[TASK MATERIAL — start]

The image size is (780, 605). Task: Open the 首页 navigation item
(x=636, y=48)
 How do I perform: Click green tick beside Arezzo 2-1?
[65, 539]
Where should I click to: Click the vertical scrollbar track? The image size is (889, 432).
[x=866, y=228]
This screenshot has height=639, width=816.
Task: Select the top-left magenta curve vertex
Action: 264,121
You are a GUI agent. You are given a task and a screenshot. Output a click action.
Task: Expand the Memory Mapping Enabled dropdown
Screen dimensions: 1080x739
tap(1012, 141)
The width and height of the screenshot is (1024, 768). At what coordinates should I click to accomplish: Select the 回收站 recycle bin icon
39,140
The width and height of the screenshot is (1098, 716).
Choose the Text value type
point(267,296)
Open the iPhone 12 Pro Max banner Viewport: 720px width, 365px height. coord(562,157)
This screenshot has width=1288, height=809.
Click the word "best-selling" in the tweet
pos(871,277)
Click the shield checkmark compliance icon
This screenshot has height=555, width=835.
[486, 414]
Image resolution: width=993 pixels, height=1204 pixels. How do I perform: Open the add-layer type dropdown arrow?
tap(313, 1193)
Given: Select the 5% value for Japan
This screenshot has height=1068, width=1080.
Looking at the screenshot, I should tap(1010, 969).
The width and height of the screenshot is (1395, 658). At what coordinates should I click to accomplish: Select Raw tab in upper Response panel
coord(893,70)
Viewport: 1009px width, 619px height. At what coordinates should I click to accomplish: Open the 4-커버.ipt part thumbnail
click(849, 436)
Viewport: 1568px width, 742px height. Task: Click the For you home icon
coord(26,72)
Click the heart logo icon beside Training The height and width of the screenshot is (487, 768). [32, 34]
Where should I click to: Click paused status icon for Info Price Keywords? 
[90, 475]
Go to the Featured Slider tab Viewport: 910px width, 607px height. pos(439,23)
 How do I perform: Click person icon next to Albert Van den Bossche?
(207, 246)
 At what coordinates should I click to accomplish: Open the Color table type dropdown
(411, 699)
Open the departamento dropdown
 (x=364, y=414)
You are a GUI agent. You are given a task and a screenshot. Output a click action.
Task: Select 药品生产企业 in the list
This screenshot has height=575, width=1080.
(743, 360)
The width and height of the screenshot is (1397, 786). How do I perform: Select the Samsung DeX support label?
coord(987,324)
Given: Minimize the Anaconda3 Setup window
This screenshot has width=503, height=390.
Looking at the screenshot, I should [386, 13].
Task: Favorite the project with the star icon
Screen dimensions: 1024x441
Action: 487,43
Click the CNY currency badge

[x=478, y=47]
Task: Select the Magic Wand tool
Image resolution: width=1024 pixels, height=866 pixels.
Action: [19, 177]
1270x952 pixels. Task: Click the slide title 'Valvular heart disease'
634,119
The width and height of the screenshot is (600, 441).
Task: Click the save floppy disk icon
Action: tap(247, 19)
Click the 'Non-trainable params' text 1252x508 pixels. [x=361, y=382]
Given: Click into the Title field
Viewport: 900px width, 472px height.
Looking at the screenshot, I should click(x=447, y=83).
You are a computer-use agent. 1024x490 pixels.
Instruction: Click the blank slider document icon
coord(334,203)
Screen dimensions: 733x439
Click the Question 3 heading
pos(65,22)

[TASK MATERIAL — finish]

Could you output every record above exactly as written?

**SOLUTION TO THIS EXERCISE**
The image size is (780, 605). Task: Open the 首页 navigation item
(x=636, y=48)
 How do I perform: Click green tick beside Arezzo 2-1?
[65, 539]
Where should I click to: Click the vertical scrollbar track? The image size is (889, 432).
[x=866, y=228]
This screenshot has height=639, width=816.
Task: Select the top-left magenta curve vertex
Action: 264,121
You are a GUI agent. You are given a task and a screenshot. Output a click action.
Task: Expand the Memory Mapping Enabled dropdown
Screen dimensions: 1080x739
tap(1012, 141)
The width and height of the screenshot is (1024, 768). At what coordinates should I click to accomplish: Select the 回收站 recycle bin icon
39,140
The width and height of the screenshot is (1098, 716).
Choose the Text value type
point(267,296)
Open the iPhone 12 Pro Max banner Viewport: 720px width, 365px height. coord(562,157)
This screenshot has width=1288, height=809.
Click the word "best-selling" in the tweet
pos(871,277)
Click the shield checkmark compliance icon
This screenshot has height=555, width=835.
[486, 414]
Image resolution: width=993 pixels, height=1204 pixels. How do I perform: Open the add-layer type dropdown arrow?
tap(313, 1193)
Given: Select the 5% value for Japan
This screenshot has height=1068, width=1080.
Looking at the screenshot, I should tap(1010, 969).
The width and height of the screenshot is (1395, 658). At what coordinates should I click to accomplish: Select Raw tab in upper Response panel
coord(893,70)
Viewport: 1009px width, 619px height. At what coordinates should I click to accomplish: Open the 4-커버.ipt part thumbnail
click(849, 436)
Viewport: 1568px width, 742px height. Task: Click the For you home icon
coord(26,72)
Click the heart logo icon beside Training The height and width of the screenshot is (487, 768). [32, 34]
Where should I click to: Click paused status icon for Info Price Keywords? 
[90, 475]
Go to the Featured Slider tab Viewport: 910px width, 607px height. pos(439,23)
 How do I perform: Click person icon next to Albert Van den Bossche?
(207, 246)
 At what coordinates should I click to accomplish: Open the Color table type dropdown
(411, 699)
Open the departamento dropdown
 (x=364, y=414)
You are a GUI agent. You are given a task and a screenshot. Output a click action.
Task: Select 药品生产企业 in the list
This screenshot has height=575, width=1080.
(743, 360)
The width and height of the screenshot is (1397, 786). How do I perform: Select the Samsung DeX support label?
coord(987,324)
Given: Minimize the Anaconda3 Setup window
This screenshot has width=503, height=390.
Looking at the screenshot, I should [386, 13].
Task: Favorite the project with the star icon
Screen dimensions: 1024x441
Action: 487,43
Click the CNY currency badge

[x=478, y=47]
Task: Select the Magic Wand tool
Image resolution: width=1024 pixels, height=866 pixels.
Action: [19, 177]
1270x952 pixels. Task: Click the slide title 'Valvular heart disease'
634,119
The width and height of the screenshot is (600, 441).
Task: Click the save floppy disk icon
Action: tap(247, 19)
Click the 'Non-trainable params' text 1252x508 pixels. [x=361, y=382]
Given: Click into the Title field
Viewport: 900px width, 472px height.
Looking at the screenshot, I should click(x=447, y=83).
You are a computer-use agent. 1024x490 pixels.
Instruction: Click the blank slider document icon
coord(334,203)
Screen dimensions: 733x439
Click the Question 3 heading
pos(65,22)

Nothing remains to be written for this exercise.